What I will change next time
- I need to take out more from the waistband. I took out 2″ from the waistband. I even made a muslin of the waistband. I asked in the exclusive group how much room I needed between the two ends of the waistband, and someone recommended at least 2-3″ to allow for adjustment. Based on my muslin, I had 3.5″, so I figured I was ok. Unfortunately, I didn’t take into account that with option B of the pattern (the dual adjust version, where you can tighten/loosen from both sides), the buckle goes between the two ends. The buckle itself is 3″! So, I basically have the waistband fully tightened at all times. Next time I’ll take out an additional 2″.
- Shorten the shoulder straps. I wear the shoulder straps almost fully tightened at the bottom. I didn’t shorten them originally because I’m average-above average height, but they’re still too long. When the toddler is on my front, I tighten the PFAs (the personal fit adjusters that allow you to tighten the point of attachment between the shoulder straps and panel) about halfway. When she’s on my back, I need them all the way tightened. This clearly means that I can shorten the shoulder straps to give myself a greater range of adjustment room.
- Place the shoulder strap webbing a little higher on the body. I’m very high-waisted and narrow-waisted, and I think this is causing some fit problems for me. I’m getting some gaping on the sides of the panel, especially when my daughter has her arms out, but even if she has them in. I think moving the strap webbing attachment point up a little bit will help.
- Curve the top of the panel, make the straps come off at an angle instead of straight up. I think this will also help with the gaping issue. I spent a lot of time comparing the top of the Ergo360 with the top of my carrier, and the main difference is the shape up top. I hated the waistband of the Ergo360, but I loved the fit up top. I think if I alter the LPMU to be shaped a bit more like the Ergo360 at the top, I might land on my perfect carrier.
- Ditch the hood. We can’t figure out the hood. The one time I tried it, my daughter reached her arms straight up so they stuck out from the hood, and then she was practically choking herself on the ties.

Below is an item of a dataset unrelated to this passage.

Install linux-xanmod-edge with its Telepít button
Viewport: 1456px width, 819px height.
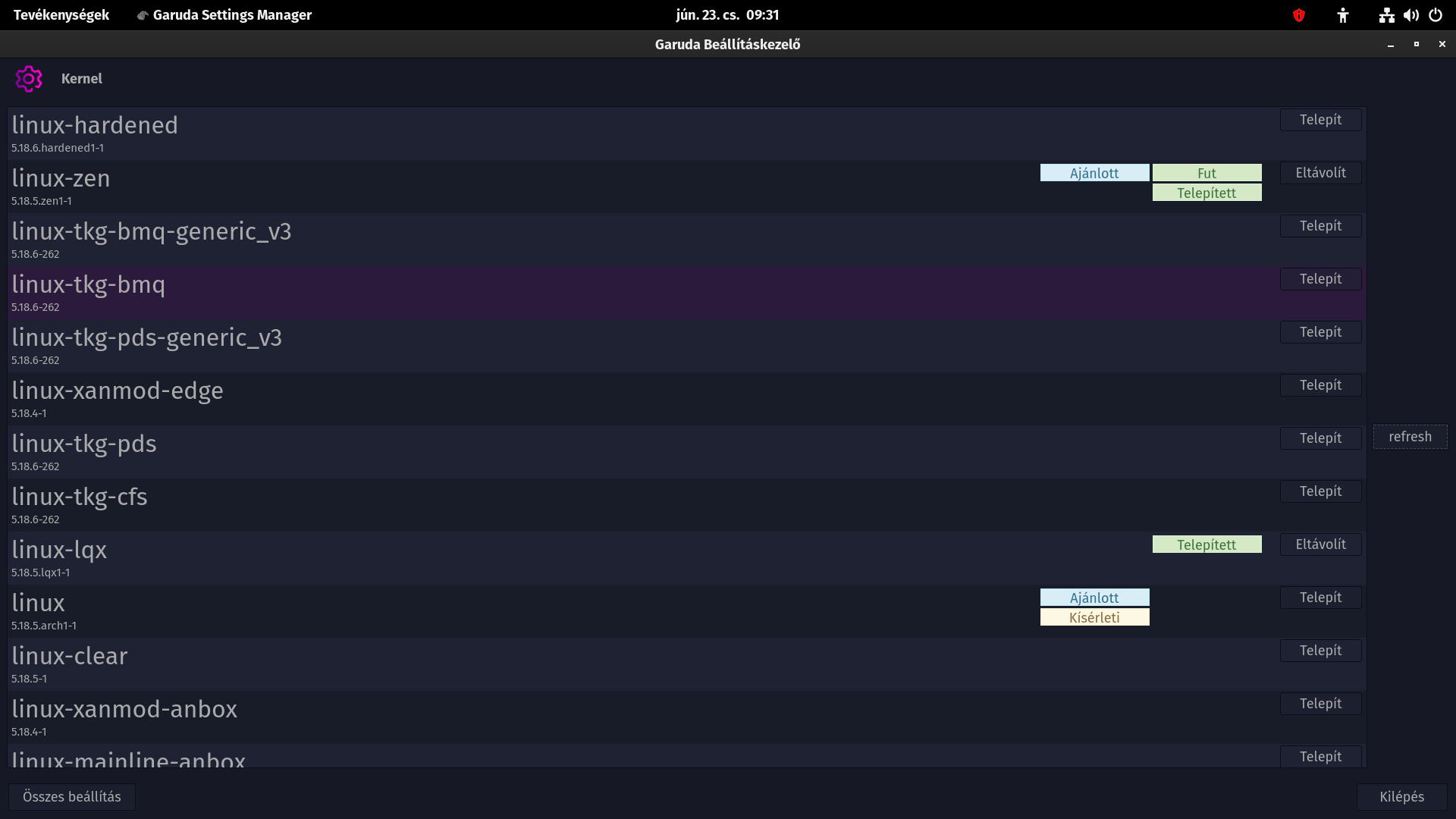tap(1320, 385)
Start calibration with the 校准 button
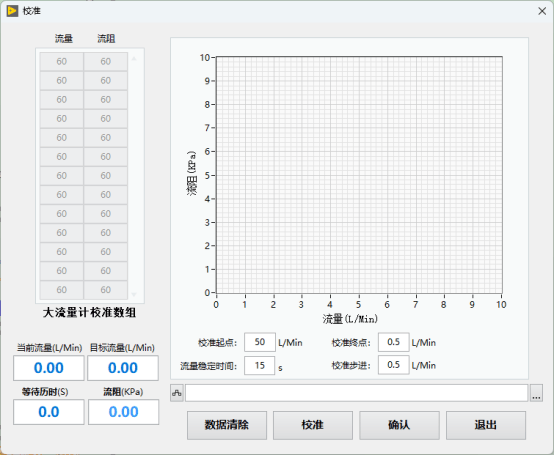The height and width of the screenshot is (456, 554). [x=313, y=425]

- Add a head rest. The other feature that the Ergo360 had that we used very often was a head rest, especially since the hood didn’t really work for us. I could put up the head rest if she fell asleep, especially on my back, to prevent her neck from falling back. We NEED this feature! However, the Ergo360 didn’t have PFAs, and since I love those, I think I’ll have to make the head rest more like the Lillebaby to allow for strap adjustment with headrest use.
- Use reverse PFAs. I didn’t understand what this term meant when I was making my carrier since my Ergo360 didn’t have PFAs. PFAs allow you to tighten or loosen the shoulder straps where they attach to the top of the panel. The “normal” way is to pull the webbing down toward the panel. The “reverse” way is to pull toward the straps. Well, I think this is stupid. It’s impossible to tighten them when baby is on your back the “normal” way. When baby is on your front, either way would work, but I still think the “reverse” way would be easier. All this would entail is threading the ladder lock on in the other direction, and it would make functionality much easier.
- Try the mesh panel! I purchased the mesh panel add on feature, which allows for breathable mesh to be used in the center of the carrier to allow for airflow when it’s hot.